Theoretically, psychotherapy is never-ending, since emotional growth can go on as long as one lives.
Lewis R. Wolberg,
The Technique of Psychotherapy
It can be difficult to know when to terminate therapy: difficult for you, the client, and sometimes also difficult for the therapist. Some periods in therapy do not lead to a successful outcome. You may become dissatisfied with the process of therapy or with the therapist. Or, the therapist may become disappointed in your willingness to work and to change. An impasse may be reached where it seems no progress can be made. When this happens, it can be hard to know when to draw a line, to say: "We've tried, but we have to face the fact that we're not getting anywhere." But sometimes this has to be said, and then you may decide to look elsewhere for help.
On the other hand, when your therapy has been successful and has led to clear, constructive results, it may also be difficult to know when to stop. To most clients, what tends to be most important is relief from symptoms. When this is achieved, you may be tempted to terminate. But relief from troubling symptoms is not always a sign that problems have been resolved. Frequently, relief from distress comes about because of problem avoidance. You may have structured your life in a way that circumvents, rather than faces, the things that trouble you. There are times when this is indeed the best solution. However, the tendency is for clients to associate relief with effective therapy, and often this is not the case.
The therapist, on the other hand, may have certain personal values that he wishes to satisfy before ending therapy with you: he may favor, for example, qualities of assertiveness and ambitiousness (or qualities of submissiveness and compliance), want you to develop these traits, and feel reluctant to end therapy until you have done this.
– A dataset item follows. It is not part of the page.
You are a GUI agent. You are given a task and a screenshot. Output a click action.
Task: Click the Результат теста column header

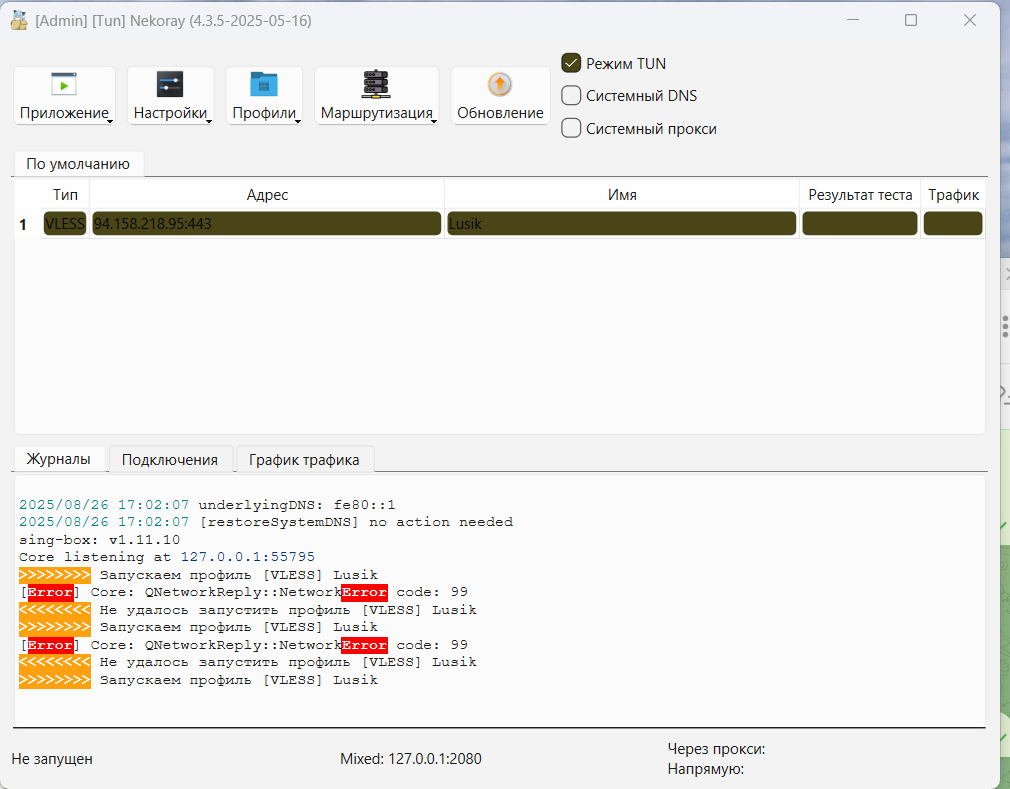coord(860,195)
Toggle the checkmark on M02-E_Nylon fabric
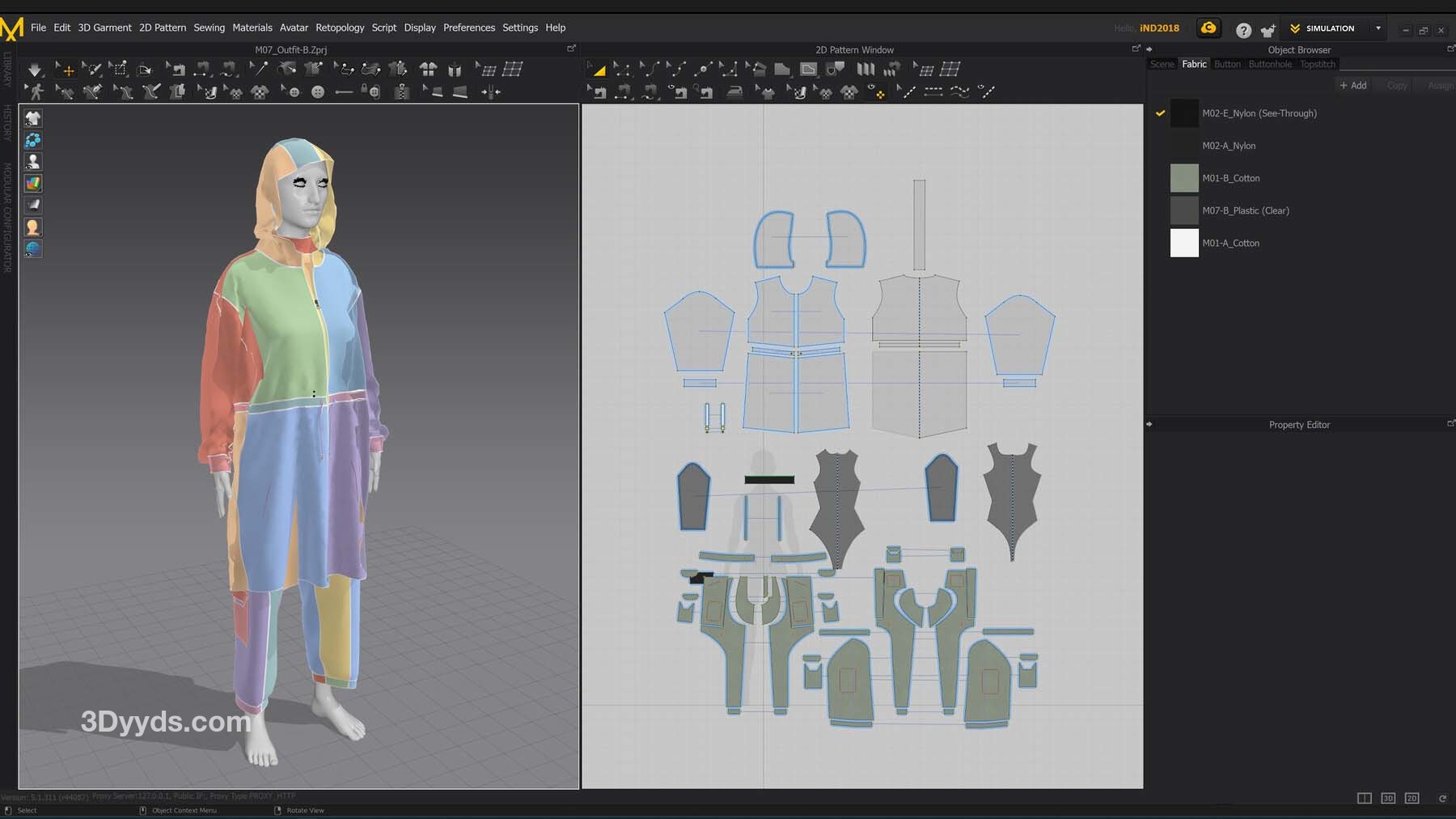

In general, the decision to terminate therapy should be made with a number of objectives in mind:
* Have your troubling symptoms disappeared or at least been reduced to a level that is tolerable?
* Have you improved your understanding of yourself so that you feel a healthy measure of self-acceptance?
* Do you now have a greater tolerance to frustration?
* Have you developed realistic life goals?
* Are you able to function relatively well in social groups?